To address the limitations of complex multi-hop reasoning and comparative disease analysis in tobacco pest and disease management, this paper proposes a graph-enhanced large language model (LLM) reasoning framework. Methodologically: (1) we construct a high-quality, domain-specific tobacco knowledge graph; (2) we pioneer the integration of GraphRAG with domain knowledge graphs for agricultural AI reasoning; and (3) we incorporate graph neural networks (GNNs) for multi-granularity relational modeling, while fine-tuning ChatGLM via LoRA to enable graph-structure-aware retrieval-augmented generation. Our key contributions include automated, LLM-driven knowledge graph construction and structured, graph-guided deep reasoning. Experiments demonstrate significant improvements over baselines on multi-hop question answering and disease comparison tasks—achieving notably higher reasoning accuracy and greater logical depth. This work establishes a reusable technical paradigm for deploying domain-specific LLMs in precision agriculture.
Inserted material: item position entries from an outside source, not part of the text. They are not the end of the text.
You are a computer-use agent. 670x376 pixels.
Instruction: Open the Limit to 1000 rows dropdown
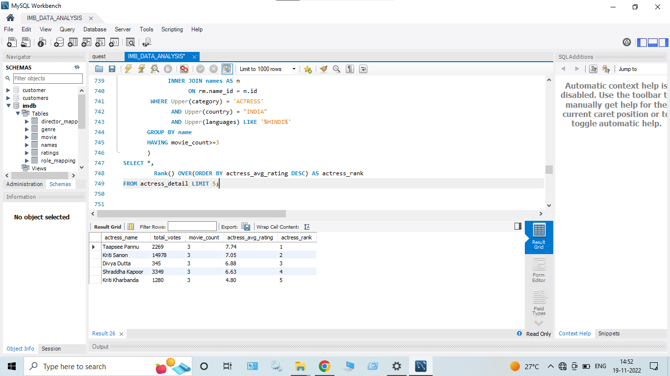294,69
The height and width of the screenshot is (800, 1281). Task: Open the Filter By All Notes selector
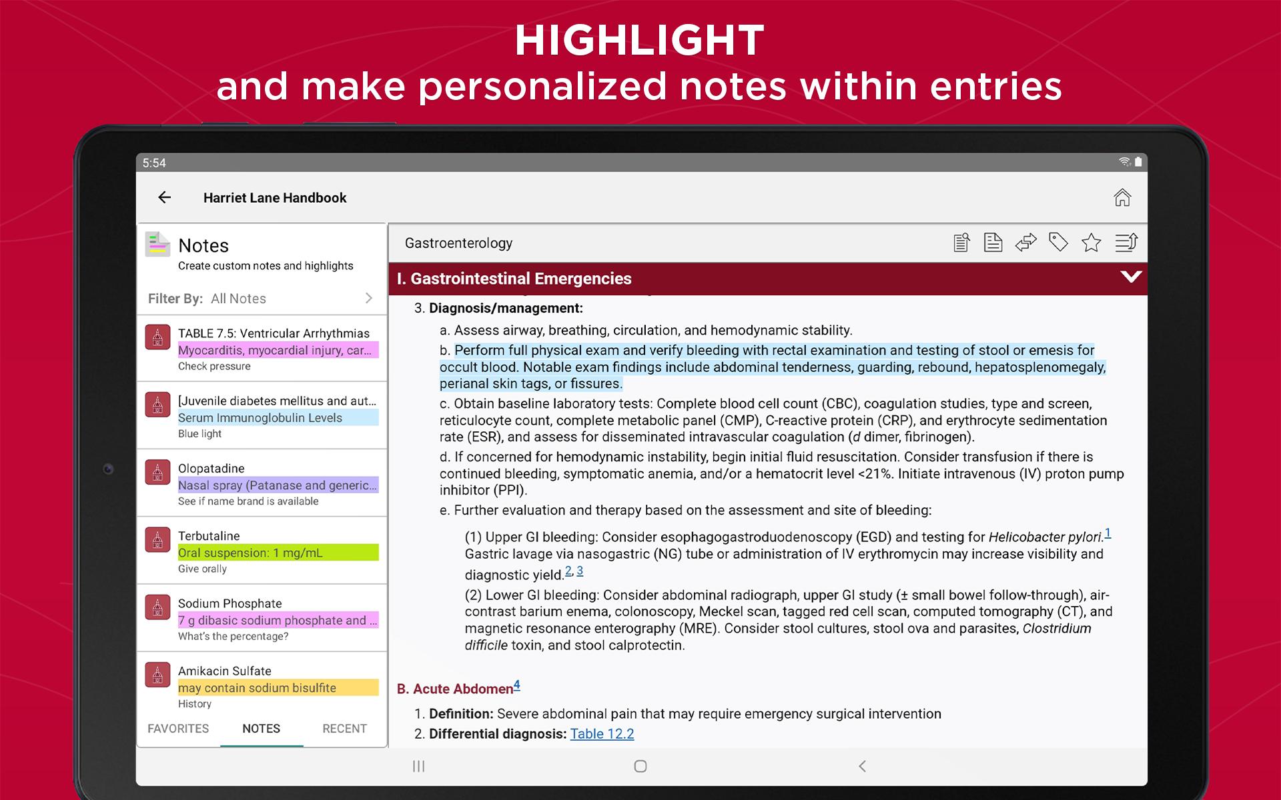pos(261,299)
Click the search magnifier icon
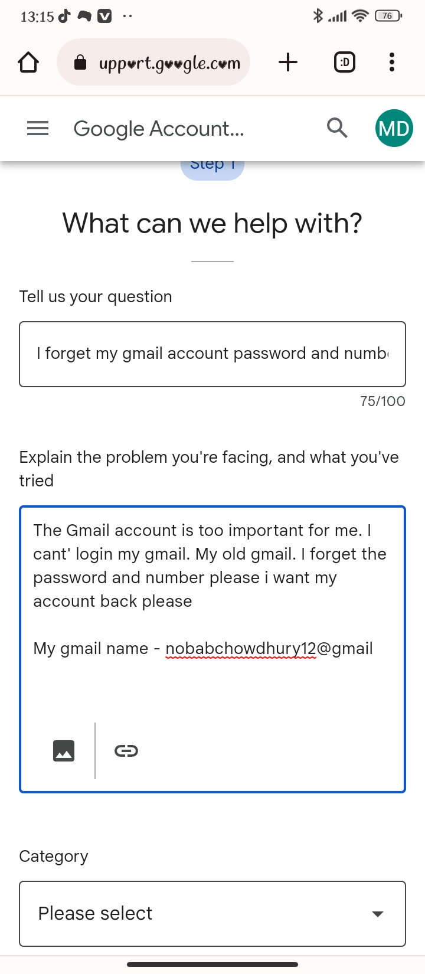This screenshot has height=974, width=425. pyautogui.click(x=337, y=128)
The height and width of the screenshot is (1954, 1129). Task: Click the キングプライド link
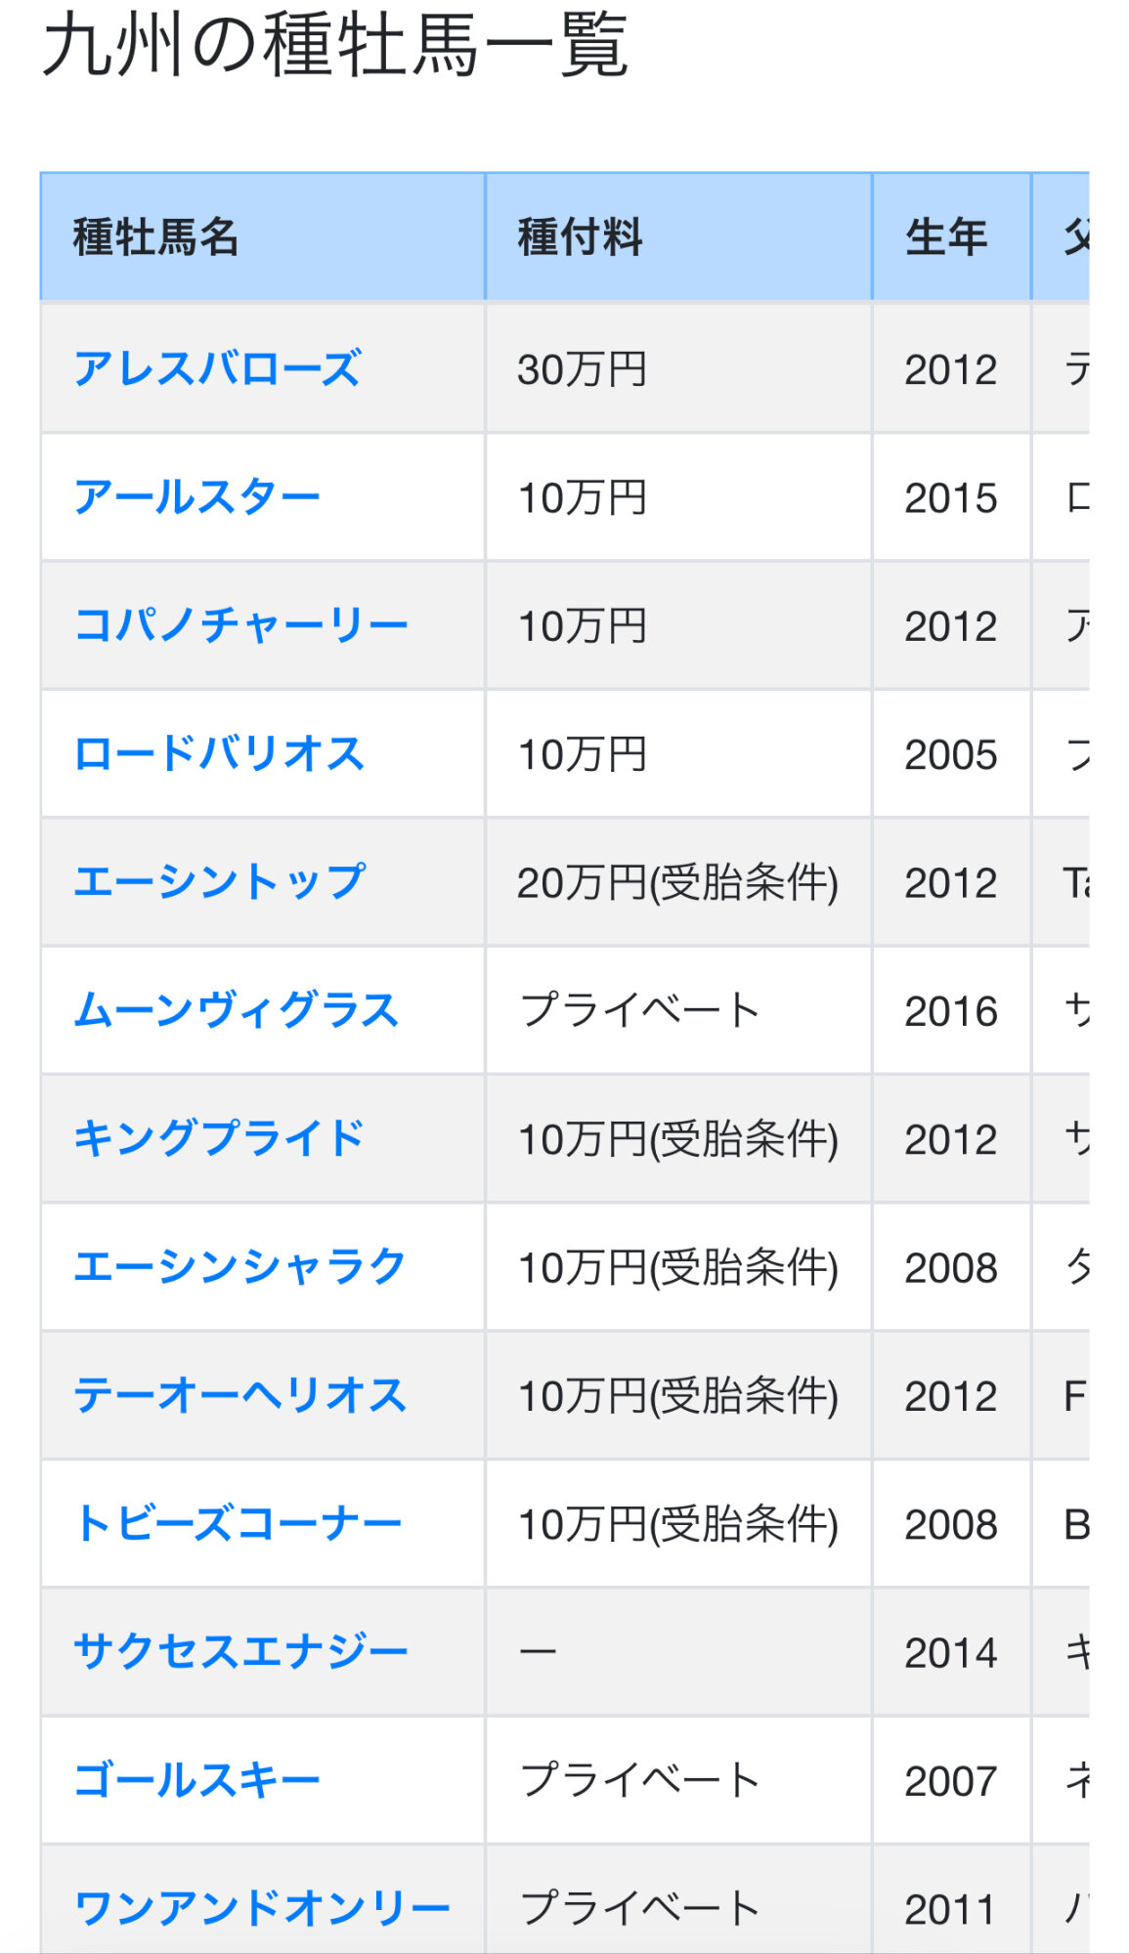(219, 1138)
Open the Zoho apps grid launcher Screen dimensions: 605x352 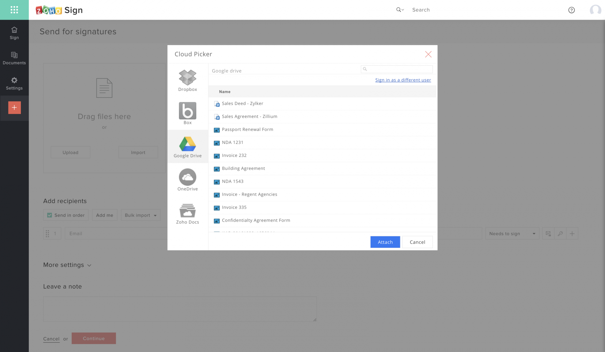[x=14, y=10]
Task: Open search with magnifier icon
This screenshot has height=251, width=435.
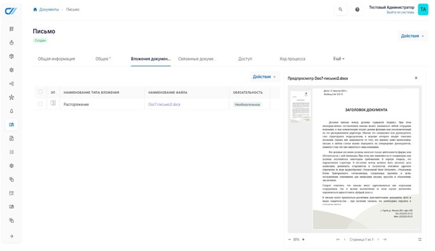Action: click(340, 10)
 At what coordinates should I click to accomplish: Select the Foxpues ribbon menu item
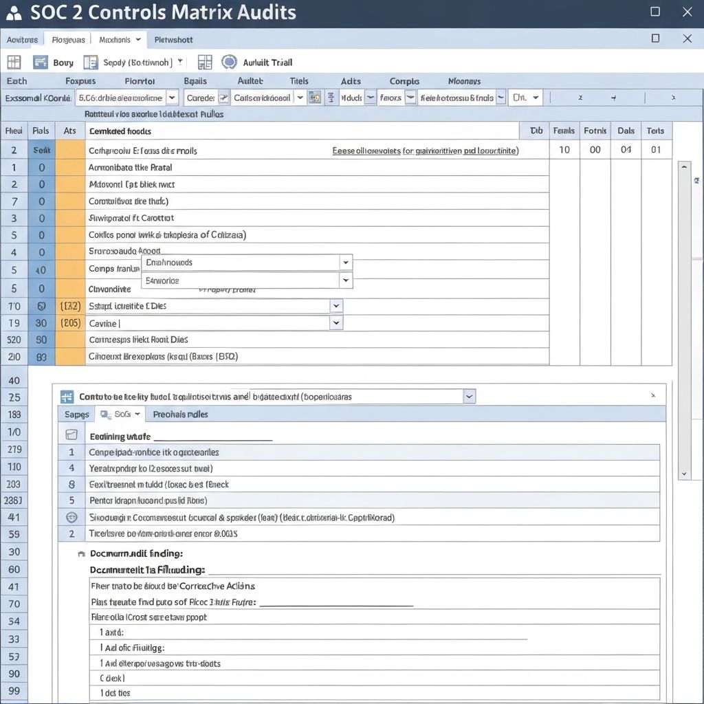(x=80, y=80)
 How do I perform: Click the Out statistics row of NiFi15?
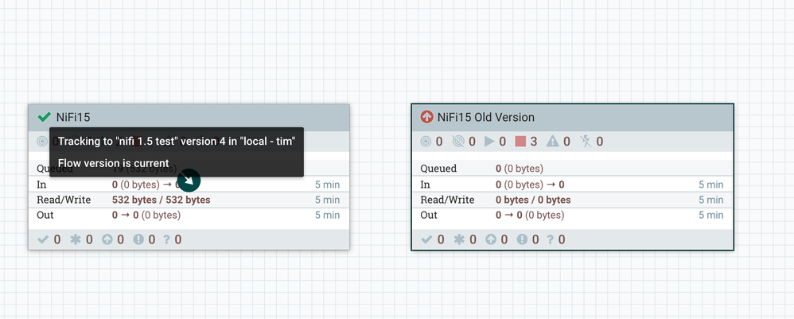tap(188, 215)
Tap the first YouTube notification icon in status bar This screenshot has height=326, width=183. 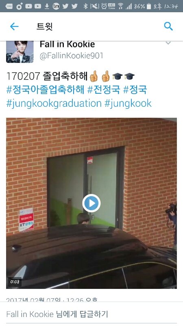29,6
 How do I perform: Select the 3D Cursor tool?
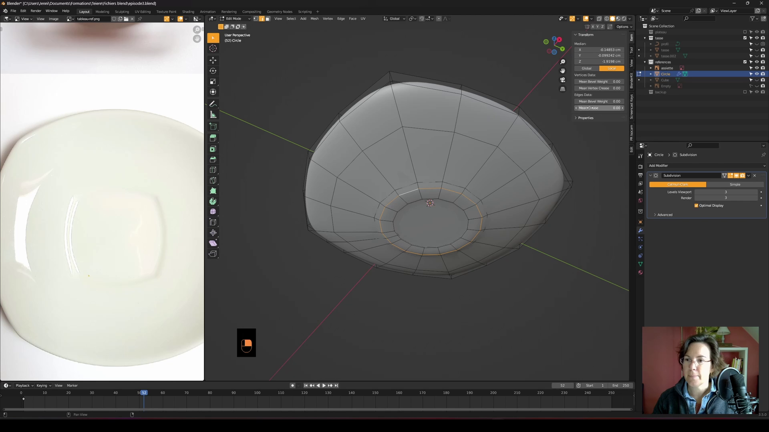click(213, 48)
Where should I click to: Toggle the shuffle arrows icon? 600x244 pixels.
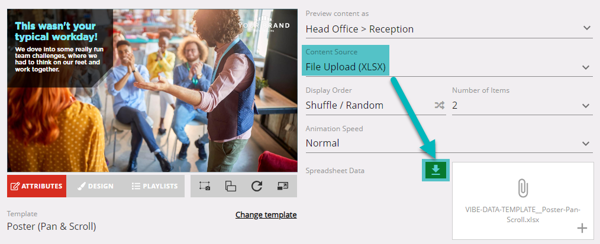point(440,105)
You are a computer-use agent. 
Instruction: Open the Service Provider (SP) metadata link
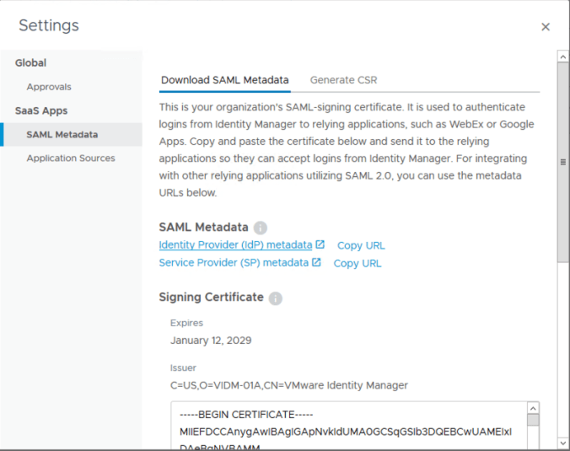coord(234,263)
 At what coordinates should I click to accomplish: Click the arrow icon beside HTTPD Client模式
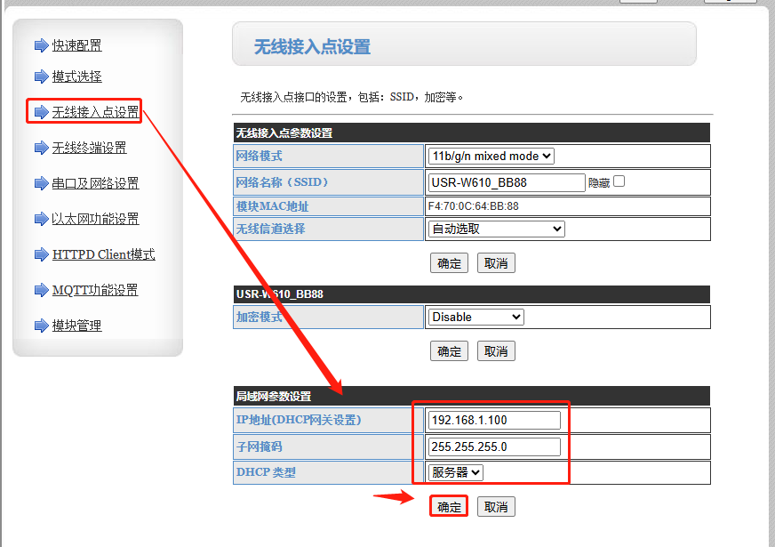(x=41, y=254)
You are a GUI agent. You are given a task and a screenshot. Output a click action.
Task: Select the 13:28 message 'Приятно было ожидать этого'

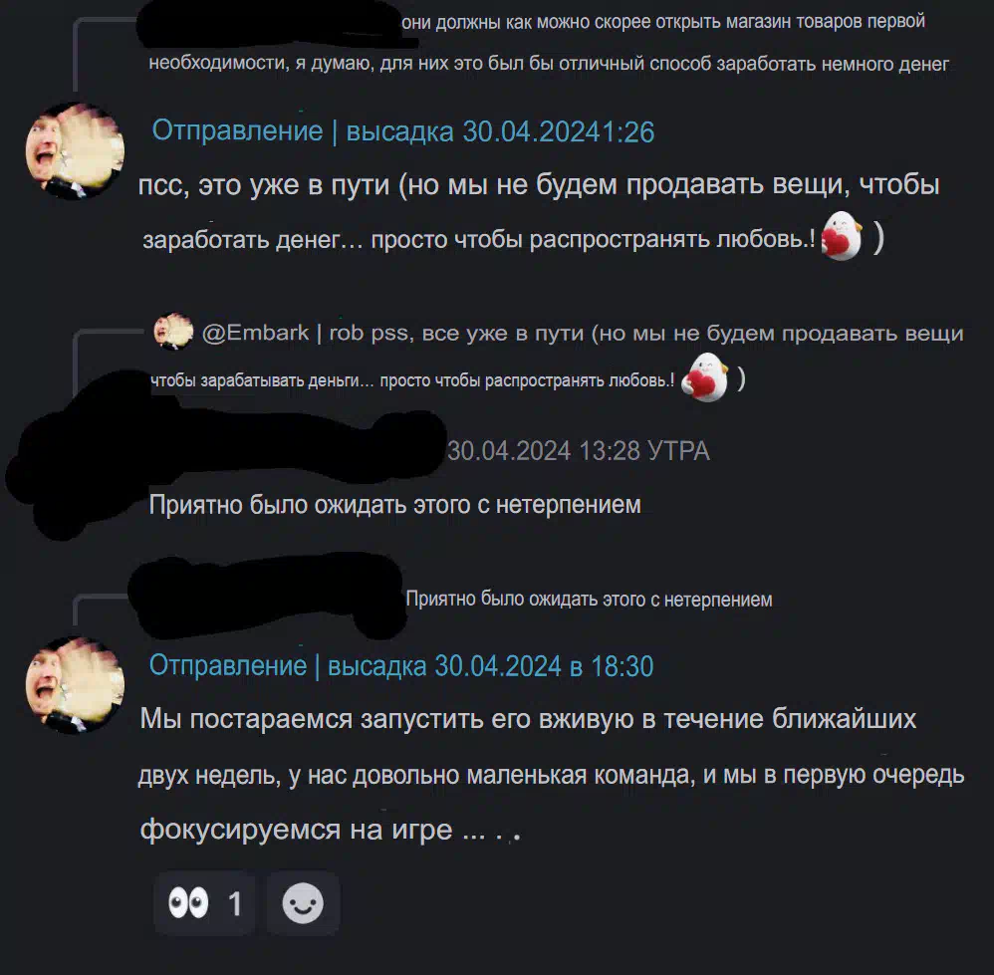tap(395, 505)
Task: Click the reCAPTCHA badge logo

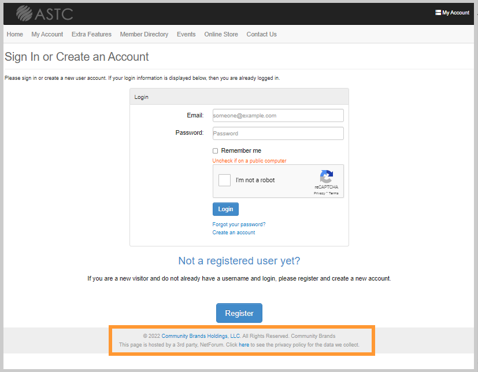Action: coord(327,177)
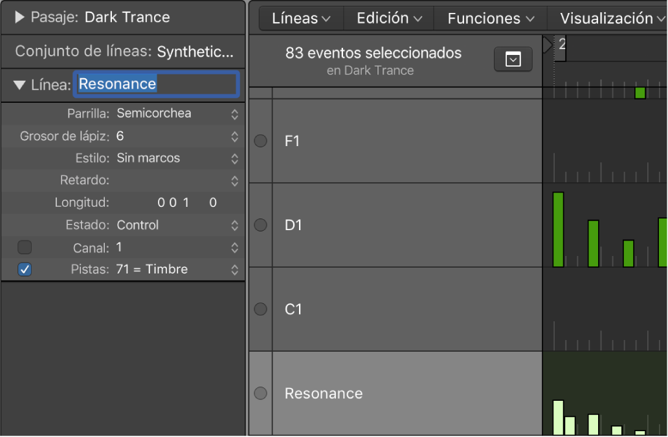The image size is (668, 437).
Task: Expand the Pasaje Dark Trance disclosure triangle
Action: [19, 17]
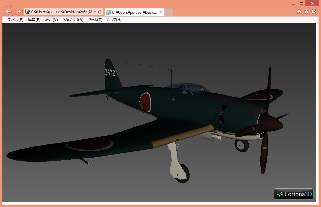Open the Tools gear icon
This screenshot has width=321, height=207.
coord(314,12)
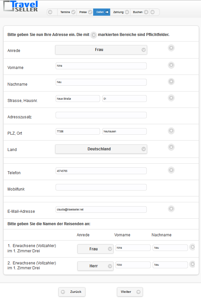Open first traveler's Anrede dropdown showing Frau
The image size is (201, 300).
(95, 249)

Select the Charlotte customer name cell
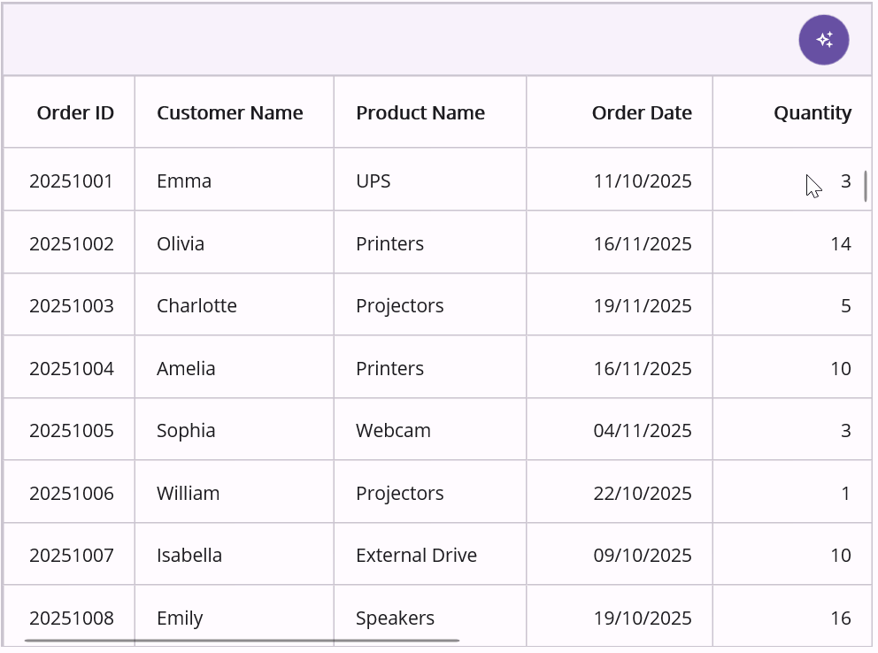[196, 306]
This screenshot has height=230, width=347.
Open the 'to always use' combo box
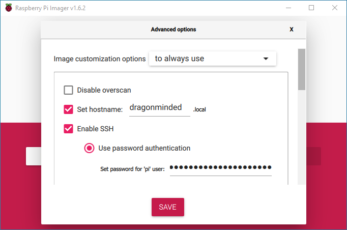(x=213, y=59)
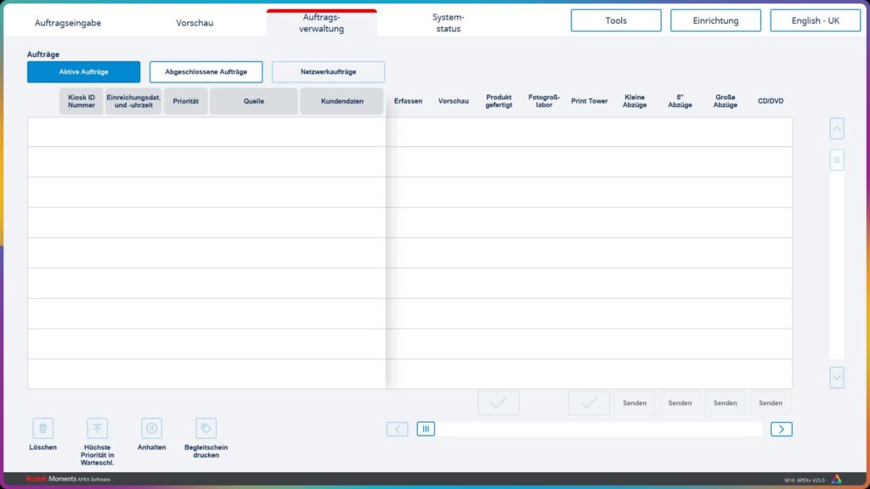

This paper proposes a large language model (LLM) approach that integrates graph-structured information for knowledge reasoning in tobacco pest and disease control. Built upon the GraphRAG framework, the proposed method enhances knowledge retrieval and reasoning by explicitly incorporating structured information from a domain-specific knowledge graph. Specifically, LLMs are first leveraged to assist in the construction of a tobacco pest and disease knowledge graph, which organizes key entities such as diseases, symptoms, control methods, and their relationships. Based on this graph, relevant knowledge is retrieved and integrated into the reasoning process to support accurate answer generation. The Transformer architecture is adopted as the core inference model, while a graph neural network (GNN) is employed to learn expressive node representations that capture both local and global relational information within the knowledge graph. A ChatGLM-based model serves as the backbone LLM and is fine-tuned using LoRA to achieve parameter-efficient adaptation. Extensive experimental results demonstrate that the proposed approach consistently outperforms baseline methods across multiple evaluation metrics, significantly improving both the accuracy and depth of reasoning, particularly in complex multi-hop and comparative reasoning scenarios.